Só quando isto já for história



por estatuadesal
(Daniel Oliveira, in Expresso Diário, 25/06/2017)
Autor
                             Daniel Oliveira

Em janeiro deste ano deu-se a discussão pública da maior reforma legislativa florestal apresentada nas últimas décadas. Viram debates na televisão, entrevistas ao ministro e a técnicos, intervenções políticas de líderes partidários? Estou incluído nos faltosos: soube e nem uma linha escrevi. Como não há fome que não dê em fartura, Marcelo quer estas 12 leis complexas e discutíveis aprovadas antes do verão. Diz quem sabe que as causas dos problemas da nossa floresta são profundas e, tirando algumas medidas de segurança mais evidentes, as soluções são difíceis e demoram. Se fizermos tudo certo, só sentiremos os efeitos quando Pedrógão Grande já for história.
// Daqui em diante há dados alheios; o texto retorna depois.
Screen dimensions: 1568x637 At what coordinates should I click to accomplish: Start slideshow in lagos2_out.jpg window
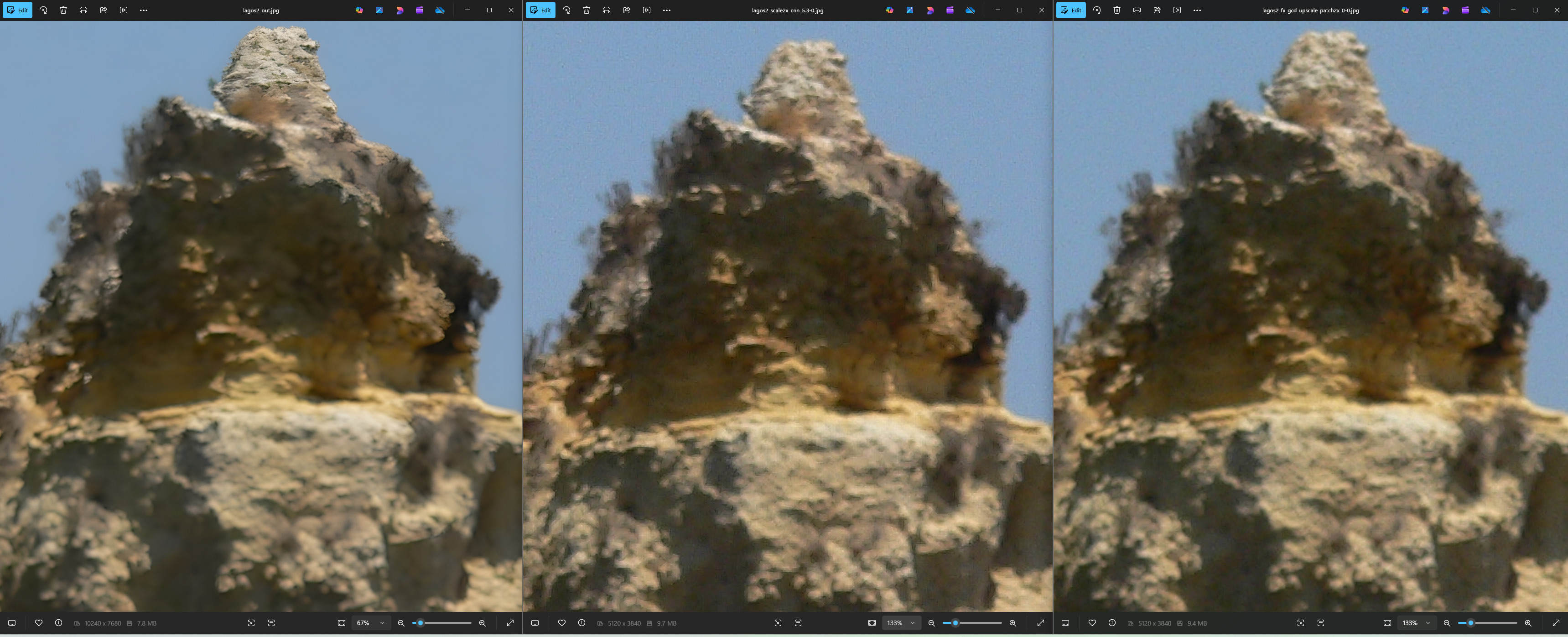(124, 10)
Comecemos pelo inimigo justo mas demasiado fácil: o eucalipto. O eucalipto e o pinheiro-bravo correspondem a quase metade da nossa floresta — o primeiro tem crescido sobretudo à custa do segundo. Apesar de serem terríveis propagadores do fogo, a opção por estas espécies é fácil de explicar. O sobreiro e o pinheiro-manso dão mais rendimento, mas o retorno é demorado. Com a quantidade de incêndios que temos, esse retorno pode não chegar antes de o investimento ter ardido todo. Sim, há um lóbi da celulose. Mas convém não esquecer, quando se procuram soluções, a racionalidade económica das escolhas que as pessoas fazem. É também na economia que pode estar parte da solução para a limpeza das matas. Com centrais de biomassa, os resíduos florestais passariam a ser rentáveis. Mas a maior doença da floresta portuguesa é o minifúndio. É impossível gerir, rentabilizar e tratar a floresta quando a área média da propriedade que não é gerida pela celulose é de cinco hectares e a maior parte tem menos de um hectare. Portugal é o país europeu com maior percentagem de área florestal privada e com as mais baixas dimensões por propriedade. A única solução é integrar as pequenas áreas em unidades de gestão semelhantes a zonas de intervenção florestal ou às entidades de gestão florestal, em troca de uma renda, dando dimensão às explorações sem que as pessoas percam a propriedade. Mas a intervenção do Estado pode ter de ser coerciva. Estamos dispostos a aceitar que há valores mais importantes do que o direito absoluto à propriedade? E há, por fim, um dos maiores problemas do país: o despovoamento de grande parte do território, que demoraria décadas a resolver. Se não há pessoas, não há quem trate e defenda a floresta. Cerca de um quarto dos proprietários florestais nem sequer vive na região da sua propriedade e, sem um verdadeiro cadastro, muitos nem sabem o que têm.
Tenho algumas dúvidas em relação à reforma proposta por Capoulas Santos. A principal é a da municipalização da gestão florestal: as autarquias onde a situação é mais dramática não têm dimensão política, técnica e financeira para esta empreitada, e isso pode deitar tudo a perder. Mas esta reforma, que trata de muitos dos assuntos de que aqui falei e à qual ninguém ligou pevide, merece mais do que um debate rápido em cima da emoção. Nada do que ali está evitará incêndios neste agosto. E, mesmo assim, é apenas uma pequena parte do que temos de fazer.
Porque o estado da nossa floresta é consequência do modelo de desenvolvimento que escolhemos, da economia que temos e do território que abandonámos. Isto não se muda ao ritmo da nossa indignação.